In 2014, moving data from an operational database to an analytical one meant batch ETL with hours of latency, which is exactly why "eliminate the pipeline" sounded like the only fix. Since then, change data capture (CDC) matured from an exotic technique into a commodity: instead of re-exporting tables on a schedule, you stream the database's own change log continuously, and the analytical copy trails the operational one by seconds. The industry name for the result is "composed" or "best-of-breed" HTAP: a dedicated transactional engine, a dedicated analytical engine, and a fast replication layer in between. Each component does the thing it is physically good at.

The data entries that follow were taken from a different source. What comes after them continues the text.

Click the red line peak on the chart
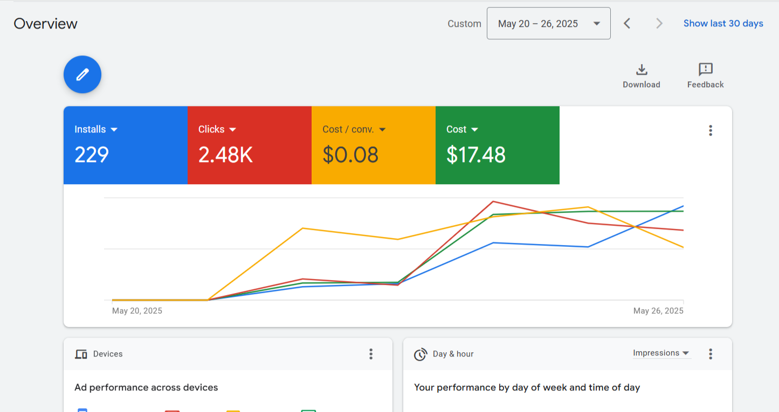The width and height of the screenshot is (779, 412). [x=493, y=201]
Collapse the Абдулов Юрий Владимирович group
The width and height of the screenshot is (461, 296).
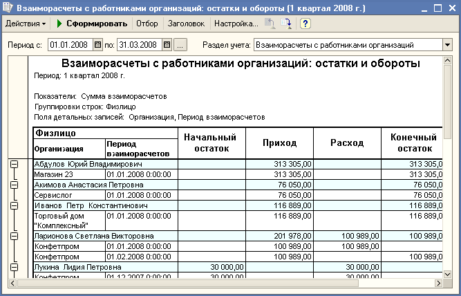click(x=13, y=164)
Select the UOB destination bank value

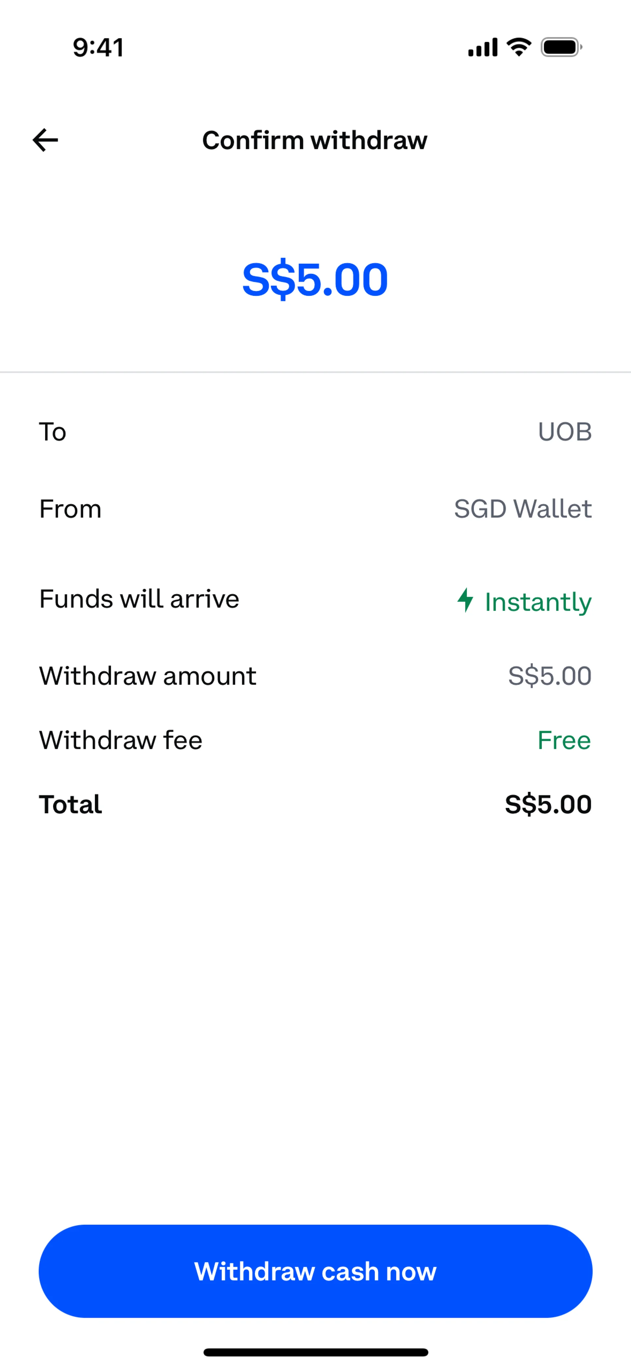(565, 432)
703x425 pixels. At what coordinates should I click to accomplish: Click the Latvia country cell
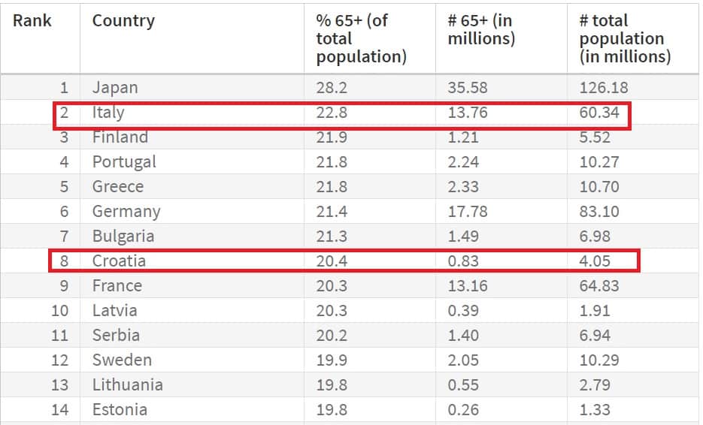point(115,311)
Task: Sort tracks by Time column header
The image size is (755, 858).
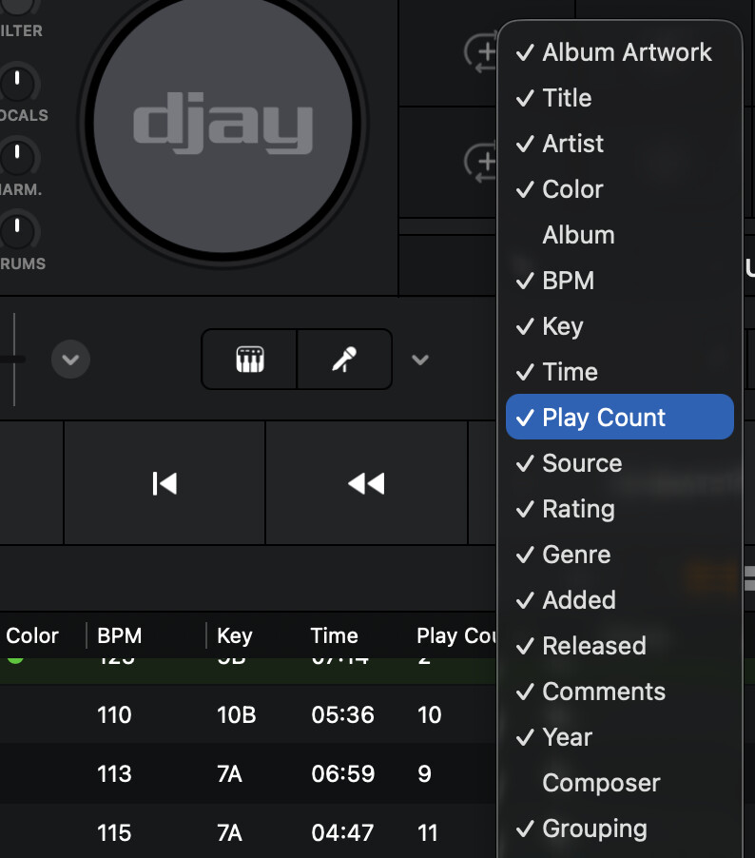Action: (x=335, y=635)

This is the architecture the big platforms are now converging on from both sides. It won not because it is fashionable but because it dissolves the original dilemma: no resource contention, each engine scales independently, and the second write moves off the commit path instead of competing with it.

Where Dataddo fits

Dataddo is not an HTAP database, and this post is not going to pretend otherwise. Dataddo is the layer that composed HTAP depends on: the managed pipeline between your operational systems and your analytical ones.

Concretely, that means CDC-based replication from operational databases, sync intervals down to every minute across 400+ connectors, and one platform covering the whole path (extraction, transformation, loading, and reverse flows back into business tools), so you are not gluing together a capture tool, a queue, and a loader yourself. For European companies there is a second-order point: in a composed architecture the pipeline is a system of its own, and it processes your data. Dataddo runs with EU data residency and is ISO 27001 and SOC 2 Type II certified, which keeps the "third box" in your architecture inside the same compliance boundary as the two databases it connects.

Should you use an HTAP database or a composed stack?

An honest checklist, since the single-engine products do have a home:

  • Your analytics must see a write within the same second, inside one transaction boundary (fraud scoring at payment time, in-game leaderboards): a purpose-built HTAP or translytical engine is worth evaluating.
  • Your analytics needs to be seconds-to-a-minute fresh (live dashboards, operational reporting, feeding an AI agent current business state): a composed stack with CDC covers it, and you keep best-in-class engines on both sides.
  • You have many sources, not one database (SaaS tools, ad platforms, several databases): the single-engine model does not even apply. The pipeline layer is your architecture, so its speed and reliability are what determine how "real-time" your analytics actually is.

Most companies are in the second and third buckets. That is why we think the interesting frontier is not inside any one engine. It is the connective tissue, and making that tissue fast is precisely the problem Dataddo works on.